UHadoop - Managed Hadoop cluster
Product Introduction
UHadoop is a hosting service for a big data processing system running on the SCloud platform. By running Hadoop and Spark on a cloud platform, users can easily analyze and process their own data using other peripheral systems in the Hadoop and Spark ecosystems (such as Apache Hive, Apache Pig, HBase, etc.).
Product architecture diagram
HDFS
HDFS is deployed in HA mode by default, with two Name nodes deployed on master1 and master2 respectively, Data nodes distributed on all Core nodes, and Task not deploying Data nodes.
Yarn
Yarn also adopts HA deployment by default, with 2 ResourceManagers deployed on master1 and master2 respectively, and Node managers distributed on all Core and Task nodes.
Hive
Hive currently only supports on yarn mode, and two Hive-MetaStores are deployed in master1 and master2, and connected to local mySQL, avoiding Hive service failures caused by the downtime of a single master node.
You can connect to Hive services through HiveCli or Beeline.
HBase
HBase is deployed by HA by default, with two HMasters deployed on master1 and master2 respectively, and HRegionServer distributed on all Core nodes.
Spark
Spark adopts the On Yarn pattern, please refer to the Spark Development Guide for details.
Product features and advantages
Convenient
Create clusters in minutes, without worrying about node allocation, deployment, and optimization; With rich examples and scenario tutorials, you can quickly get started and achieve your business goals.
Use
- Automated deployment according to the selected hardware model (CPU, memory, disk), selected software combination and version;
- Users can request where their cluster is deployed based on the geographic location of themselves or the data source. Currently, UHADOOP supports regions such as North China, Guangzhou, and Hong Kong. It will be released to all regions supported by SCloud in the future.
Elasticity
The cluster can be large or small, and supports dynamic scaling to effectively avoid waste of resources.
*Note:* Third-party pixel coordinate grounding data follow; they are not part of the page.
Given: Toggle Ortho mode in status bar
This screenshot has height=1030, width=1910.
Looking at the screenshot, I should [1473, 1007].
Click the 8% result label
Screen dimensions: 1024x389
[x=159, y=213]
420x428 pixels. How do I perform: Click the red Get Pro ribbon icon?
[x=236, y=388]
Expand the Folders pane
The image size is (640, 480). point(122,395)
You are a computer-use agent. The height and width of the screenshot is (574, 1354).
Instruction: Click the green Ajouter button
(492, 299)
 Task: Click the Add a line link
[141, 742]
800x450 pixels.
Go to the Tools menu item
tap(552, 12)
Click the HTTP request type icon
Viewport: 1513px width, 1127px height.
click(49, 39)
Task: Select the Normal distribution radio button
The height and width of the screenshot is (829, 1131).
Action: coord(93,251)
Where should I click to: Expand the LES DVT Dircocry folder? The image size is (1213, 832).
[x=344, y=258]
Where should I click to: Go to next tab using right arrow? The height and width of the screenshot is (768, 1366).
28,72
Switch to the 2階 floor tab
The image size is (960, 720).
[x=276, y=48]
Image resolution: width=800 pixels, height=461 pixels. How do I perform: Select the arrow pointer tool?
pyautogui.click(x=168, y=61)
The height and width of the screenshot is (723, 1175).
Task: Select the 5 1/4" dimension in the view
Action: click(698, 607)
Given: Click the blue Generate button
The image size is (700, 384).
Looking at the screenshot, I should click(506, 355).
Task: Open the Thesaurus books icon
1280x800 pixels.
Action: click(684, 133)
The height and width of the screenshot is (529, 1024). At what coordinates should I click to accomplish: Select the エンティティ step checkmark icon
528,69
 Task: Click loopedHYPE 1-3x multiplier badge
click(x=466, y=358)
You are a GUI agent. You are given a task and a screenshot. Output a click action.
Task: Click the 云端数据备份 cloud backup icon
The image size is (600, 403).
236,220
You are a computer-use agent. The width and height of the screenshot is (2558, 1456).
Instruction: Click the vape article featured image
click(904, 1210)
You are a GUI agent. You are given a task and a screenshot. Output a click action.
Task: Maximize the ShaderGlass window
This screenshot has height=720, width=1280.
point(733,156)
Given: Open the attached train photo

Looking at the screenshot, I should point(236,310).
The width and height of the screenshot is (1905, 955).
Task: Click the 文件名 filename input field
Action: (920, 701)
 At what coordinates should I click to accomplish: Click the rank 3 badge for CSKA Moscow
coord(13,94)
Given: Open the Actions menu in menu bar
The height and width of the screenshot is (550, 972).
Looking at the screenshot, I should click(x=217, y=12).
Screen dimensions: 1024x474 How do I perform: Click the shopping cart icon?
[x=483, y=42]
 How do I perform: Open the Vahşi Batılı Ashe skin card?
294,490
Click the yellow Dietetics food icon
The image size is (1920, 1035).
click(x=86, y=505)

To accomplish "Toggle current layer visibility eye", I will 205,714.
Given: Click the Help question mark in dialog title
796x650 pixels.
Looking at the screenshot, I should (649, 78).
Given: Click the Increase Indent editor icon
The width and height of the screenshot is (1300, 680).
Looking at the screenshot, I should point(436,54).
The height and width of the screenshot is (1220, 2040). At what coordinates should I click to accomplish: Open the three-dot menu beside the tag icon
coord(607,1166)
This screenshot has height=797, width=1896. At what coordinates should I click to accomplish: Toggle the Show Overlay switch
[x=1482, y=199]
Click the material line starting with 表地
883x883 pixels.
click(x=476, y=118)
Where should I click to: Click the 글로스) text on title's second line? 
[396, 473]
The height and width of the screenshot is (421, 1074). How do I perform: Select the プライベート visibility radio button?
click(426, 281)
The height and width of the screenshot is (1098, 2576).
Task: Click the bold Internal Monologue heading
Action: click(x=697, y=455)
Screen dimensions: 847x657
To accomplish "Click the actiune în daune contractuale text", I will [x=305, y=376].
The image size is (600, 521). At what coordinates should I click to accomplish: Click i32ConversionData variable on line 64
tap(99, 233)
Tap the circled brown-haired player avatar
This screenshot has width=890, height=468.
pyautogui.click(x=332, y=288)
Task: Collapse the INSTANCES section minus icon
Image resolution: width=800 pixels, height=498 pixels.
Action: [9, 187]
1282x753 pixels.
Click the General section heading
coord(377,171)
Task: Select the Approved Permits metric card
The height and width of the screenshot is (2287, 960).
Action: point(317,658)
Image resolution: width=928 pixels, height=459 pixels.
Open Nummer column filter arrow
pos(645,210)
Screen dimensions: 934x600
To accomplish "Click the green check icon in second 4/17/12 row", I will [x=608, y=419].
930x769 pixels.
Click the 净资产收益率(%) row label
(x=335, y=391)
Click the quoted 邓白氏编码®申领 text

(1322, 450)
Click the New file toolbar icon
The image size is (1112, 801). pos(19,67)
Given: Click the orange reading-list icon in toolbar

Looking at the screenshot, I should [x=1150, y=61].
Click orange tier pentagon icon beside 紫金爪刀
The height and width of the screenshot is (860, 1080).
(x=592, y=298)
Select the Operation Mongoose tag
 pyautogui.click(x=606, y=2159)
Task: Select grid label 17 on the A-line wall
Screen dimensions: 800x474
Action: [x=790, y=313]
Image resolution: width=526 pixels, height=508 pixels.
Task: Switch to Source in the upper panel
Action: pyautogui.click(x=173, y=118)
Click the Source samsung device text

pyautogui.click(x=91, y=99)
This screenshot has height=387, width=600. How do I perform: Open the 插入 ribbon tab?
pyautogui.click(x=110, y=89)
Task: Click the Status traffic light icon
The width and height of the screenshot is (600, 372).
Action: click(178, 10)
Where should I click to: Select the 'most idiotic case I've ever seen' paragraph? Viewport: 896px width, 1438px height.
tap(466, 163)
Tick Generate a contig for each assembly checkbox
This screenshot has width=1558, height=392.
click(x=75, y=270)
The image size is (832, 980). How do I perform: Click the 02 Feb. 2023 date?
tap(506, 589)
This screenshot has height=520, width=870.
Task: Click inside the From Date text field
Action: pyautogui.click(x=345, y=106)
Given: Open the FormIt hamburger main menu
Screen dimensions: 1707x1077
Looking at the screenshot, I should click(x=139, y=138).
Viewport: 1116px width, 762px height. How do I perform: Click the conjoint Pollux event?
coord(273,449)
Supports separation of compute and storage.
Opening
Fully compatible with the open source community version of Hadoop/Spark, customers can use open source standard APIs to write jobs and migrate to the cloud without any modifications.
Safe
User clusters are located in a dedicated virtual private network to achieve complete isolation of resources.
Stable
Key components such as Hadoop, Spark, and HBase in the cluster support high availability features to ensure service availability.
Port configuration
Configuration name | UHadoop default configuration |
---|---|
yarn.resourcemanager.zk-address | localhost:2181 |
yarn.resourcemanager.address.rm1 | master1:23140 |
yarn.resourcemanager.address.rm2 | master2:23140 |
yarn.resourcemanager.scheduler.address.rm1 | master1:23130 |
yarn.resourcemanager.scheduler.address.rm2 | master2:23130 |
yarn.resourcemanager.webapp.https.address.rm1 | master1:23189 |
yarn.resourcemanager.webapp.https.address.rm2 | master2:23189 |
yarn.resourcemanager.webapp.address.rm1 | master1:23188 |
yarn.resourcemanager.webapp.address.rm2 | master2:23188 |
yarn.resourcemanager.admin.address.rm1 | master1:23141 |
yarn.resourcemanager.admin.address.rm2 | master2:23141 |
yarn.resourcemanager.resource-tracker.address.rm1 | master1:23125 |
yarn.resourcemanager.resource-tracker.address.rm2 | master2:23125 |
yarn.nodemanager.localizer.address | 0.0.0.0:23344 |
NM Webapp address | 0.0.0.0:23999 |
zeppelin.server.port | master1:29090 |
presto coordinator http-server.http.port | master1:28080 |
Presto worker http-server.http.port (core, task node) | 28080 |
mapreduce.shuffle.port | 23080 |
mapreduce.jobhistory.address | 10020 |
dfs.datanode.address | 50010 |
dfs.datanode.http.address | 50075 |
dfs.datanode.https.address | 50475 |
dfs.datanode.ipc.address | 50020 |
fs.defaultFS | 8020 |
dfs.namenode.servicerpc-address | 8022 |
dfs.namenode.http-address | 50070 |
dfs.namenode.https-address | 50470 |
dfs.namenode.secondary.http-address | 50090 |
dfs.secondary.https.address | 50495 |
dfs.namenode.shared.edits.dir | 8485 |
dfs.journalnode.http-address | 8480 |
dfs.journalnode.https-address | 8481 |
DFSZKFailoverController | 8019 |
hbase.master.port | 60000 |
hbase.master.info.port | 60010 |
hbase.regionserver.port | 60020 |
hbase.zookeeper.property.clientPort | 2181 |
hbase.zookeeper.peerport | 2888 |
hbase.zookeeper.leaderport | 3888 |
hbase.rest.port | 60050 |
hive.server2.thrift.port | 10000 |
Hive metastore | 9083 |
Zookeeper ClientPort | 2181 |
Zookeeper Peer | 2888, 3888 |